Project 2: Multi-Omics of High-Risk Multiple Myeloma

While our extensive studies have confirmed the significant role of the disrupted genome in multiple myeloma, they have also reemphasized the gaps in understanding and the importance of immune regulation and gene-environment interaction. It's likely that the evolution of multiple myeloma both before and during therapy is the result of a complex interplay of biological perturbations driven by genetic changes and environmental influences.

Our past work also has demonstrated that studying small numbers of patients at great depth can be as rewarding for scientific understanding as studying superficial genomic events in thousands of patients. Thus, we are striving to generate the first longitudinal, translational clinical trial and comprehensive data resource of environmental genetic interactions for the highest risk multiple myeloma population. It is these patients for whom highly effective therapeutics fail for reasons that are still completely opaque. New and bold approaches using state-of-the-art technology are required to reverse this decades-old lack of progress.

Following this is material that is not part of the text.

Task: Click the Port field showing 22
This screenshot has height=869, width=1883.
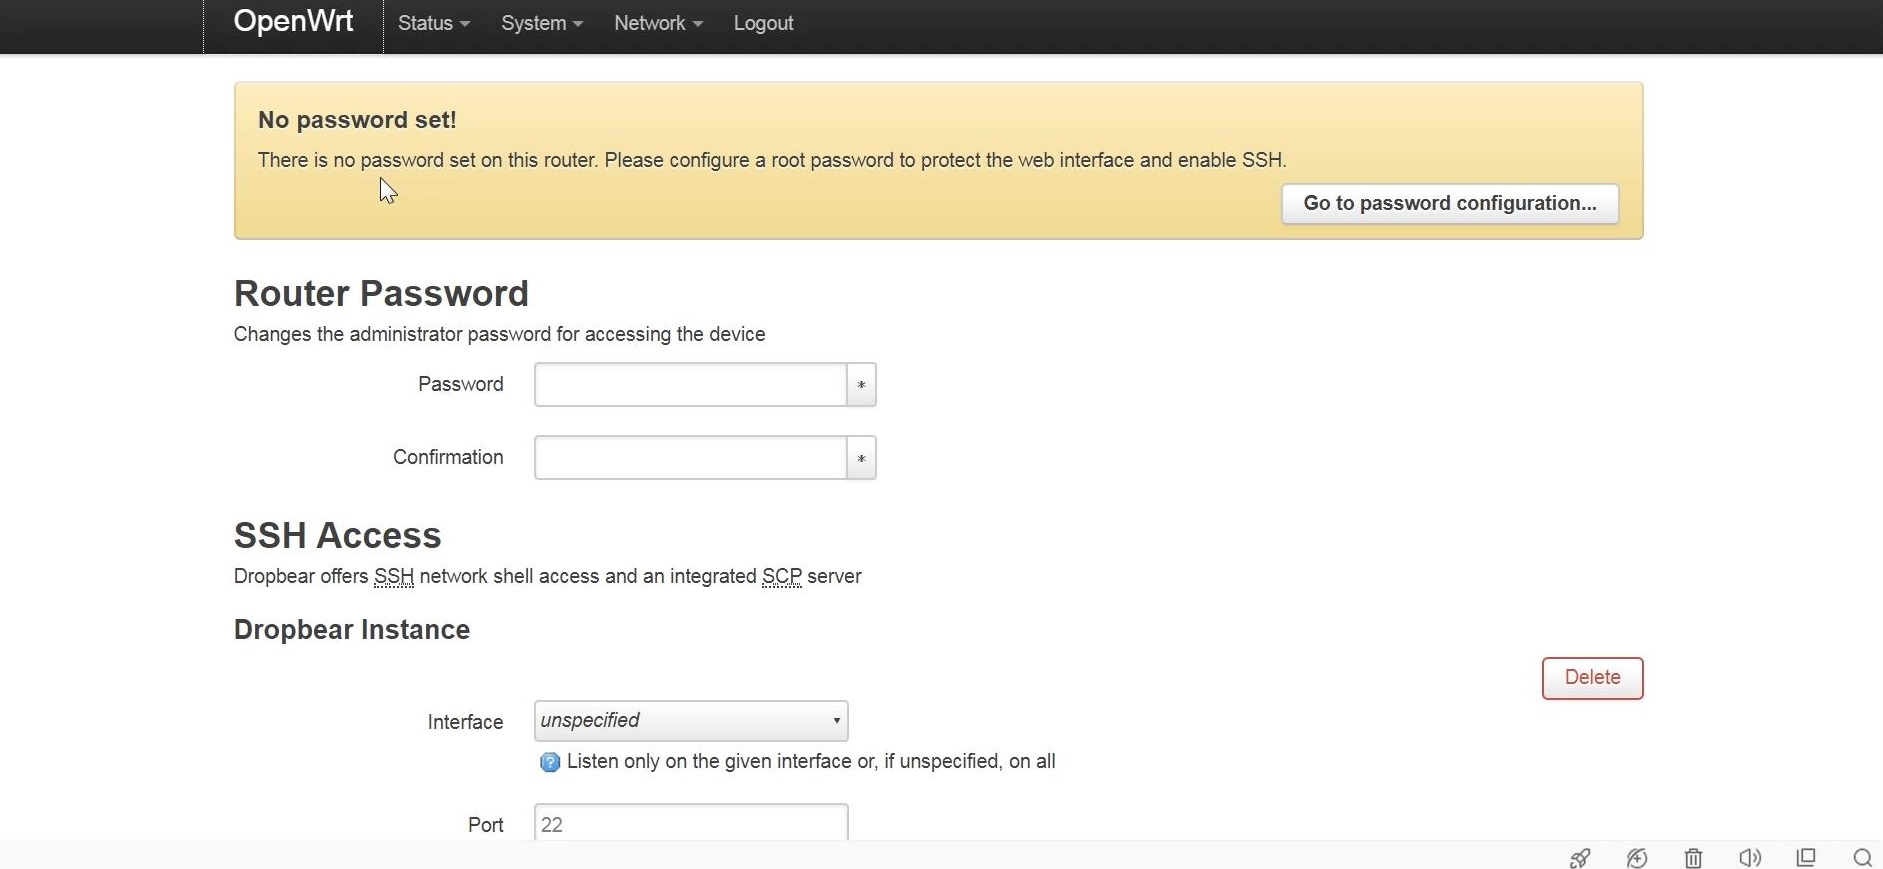Action: tap(690, 823)
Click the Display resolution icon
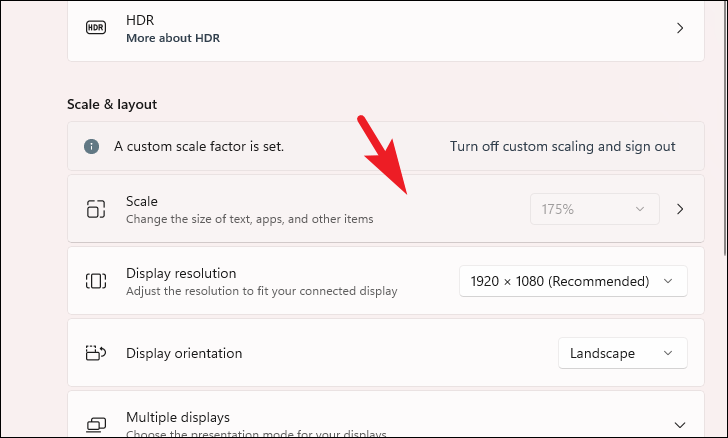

Our hypothesis for this research project is that analysis of data capturing gene-environment interactions at high resolution will reveal insights into biological pathways influencing multiple myeloma responsiveness to therapy and subsequent outcomes.

First, we are leveraging a carefully studied and homogeneously treated high-risk group of double-hit patients in a phase 2 clinical trial with large control clinical databases and biorepositories to derive for each patient a detailed map of environmental gene interactions linked to clinical outcome over time.

Second, we are performing a series of complex analyses to identify multiple myeloma-associated changes in and across the genome, transcriptome, epigenome, immune environment, proteome, lipidome and metabolome.

Third, we are studying these samples at the highest resolution technically feasible today and seeking to define gene-environment interaction changes over time that associate with response to therapy.

Finally, high-resolution data capturing these interaction changes and clinical response data are being linked to improve our understanding of the mechanisms underlying multiple myeloma variability among patients in regard to disease outcomes. This comprehensive resource will enable a more individualized approach to clinical surveillance and therapy for multiple myeloma.